D'abord par prudence. Quand on n'a pu vérifier l'exactitude de ce que l'on croit être une information, on risque de de tromper le lecteur ou l'auditeur. Or il y a des cas où il est très difficile d'enquêter et même, parfois, impossible d'accéder à une information véritable. Un journaliste peut aussi considérer qu'il n'a pas à révéler tout de suite ce qu'il sait, ne serait-ce, par exemple, que pour ne pas compromettre l'issue d'une enquête policière. Faut-il parler sans restriction du terrorisme ? N'est-ce pas aider les terroristes à déstabiliser leurs ennemis, comme l'a suggéré Umberto Ecco ? Enfin, alors que la télévision tend à faire de tout un spectacle et qu'il existe une industrie de l'intimité, fondée sur le voyeurisme et le profit, il est bon de rappeler fermement que la part intime de l'individu ne saurait être un sujet de divertissement. Ajoutons qu'on devrait vraiment éviter de noyer le public sous un déluge d'informations. Selon la formule bien connue, trop d'informations tue l'information. Un tri est nécessaire. On ne le fait sans doute pas assez.

Cela dit, écrire ou dire des choses qui ne devraient pas être publiées peut être répréhensible au regard de la loi. La loi sur la presse, si elle protège la liberté d'informer, permet en effet de traduire un journal en justice, s'il a affirmé sans preuve que quelqu'un a commis un acte condamnable. Il peut alors être condamné pour diffamation. Le droit encadre ainsi et limite la liberté d'expression, pour protéger d'autres droits et libertés. Toutefois, si elle impose des interdits, la loi ne définit pas de façon positive une éthique du journalisme. C'est pourquoi, en de nombreux pays, les journalistes se sont dotés de règles déontologiques, sous forme de chartes, comme par exemple la Charte des devoirs professionnels des journalistes français, adoptée dès 1918, qui met au premier plan le sens de la responsabilité, l'objectivité, le respect rigoureux de la vérité et le désintéressement. A Ouest-France, une charte déontologique du fait divers se résume comme suit : Montrer sans choquer, témoigner sans agresser, dénoncer sans condamner.

Finalement un journaliste peut dire beaucoup de choses, à condition de le faire avec rigueur et sens des responsabilités, mais aussi, dirons-nous, avec pudeur (qui n'est pas pudibonderie), c'est-à dire en respectant ce qui touche à l'intime, en préservant l'être humain dans sa part secrète par laquelle il est lui-même et pas un autre. Chacun sait que toute vérité n'est pas bonne à dire à n'importe qui, n'importe quand, n'importe comment. Il y a là comme une sorte d'“ auto-censure ” - même si le mot dérange - qui peut être la source d'une véritable moralité de l'information, faite de vigilance et de scrupule. Ajoutons que les médias seraient bienvenus d'accorder aussi une place à ce qui “ va bien ”. Rien n'oblige, dans les événements, à privilégier tragédies et catastrophes. Le réel mêle continuellement le pire et le meilleur. Pourtant d'innombrables bonnes nouvelles ne sont jamais mises en valeur : initiatives positives de toutes sortes, victoires sur le renoncement, démarches de paix, de solidarité... En parler plus abondamment permettrait à nos sociétés, accablées par la dérision, le cynisme et le nihilisme, de se redresser et de faire face à l'avenir avec confiance.

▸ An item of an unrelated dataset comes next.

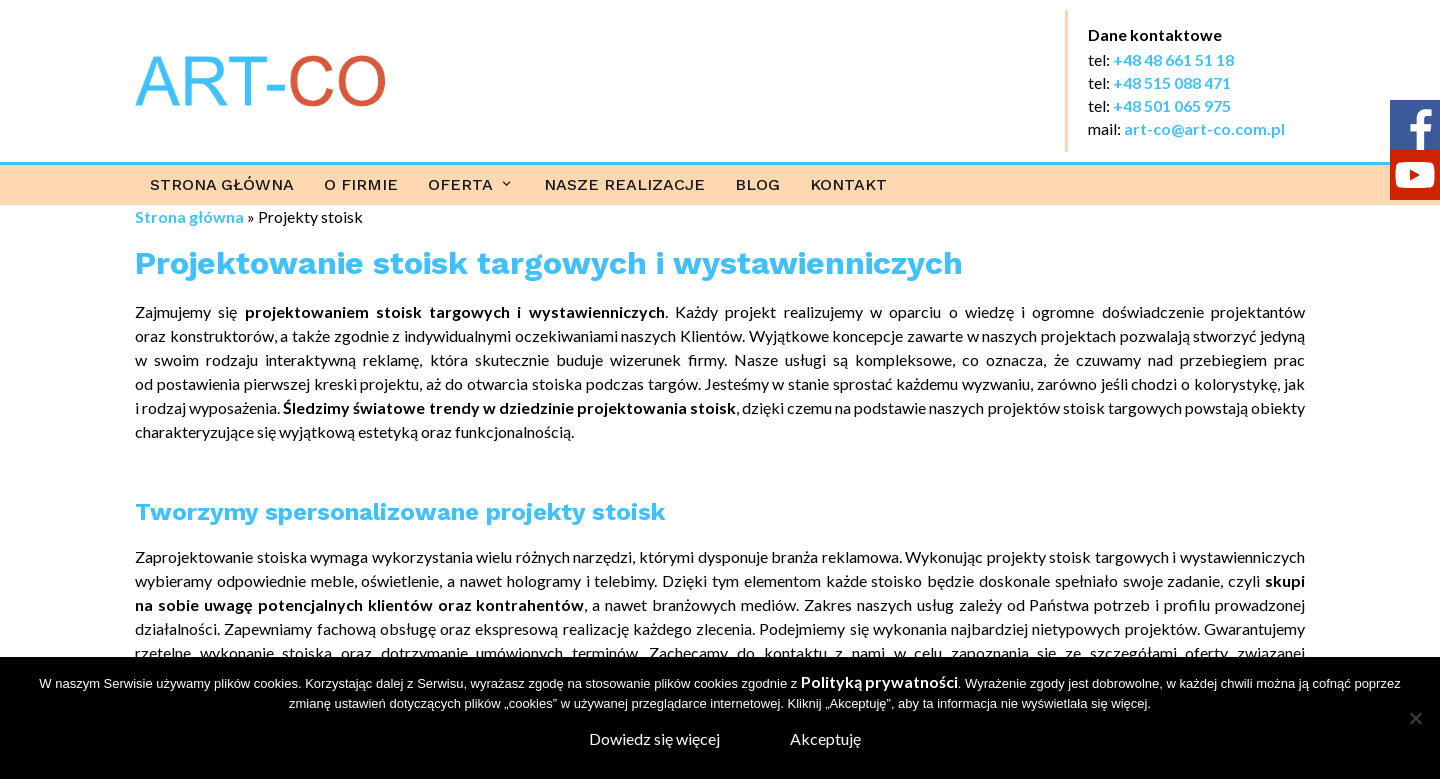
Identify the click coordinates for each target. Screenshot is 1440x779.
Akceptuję (825, 738)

Au cours de la discussion qui a suivi, de nombreux sujets ont été abordés : distance critique à garder vis-à-vis de penseurs en vedette qui parfois peuvent égarer l'opinion - rapports des médias avec les puissances financières, notamment du fait de la publicité, tout comme avec les milieux politiques - débats de fond avec les institutions, qui demandent du temps, alors que le journaliste est toujours pressé par le lendemain - respect de la vie privée des personnalités politiques - etc.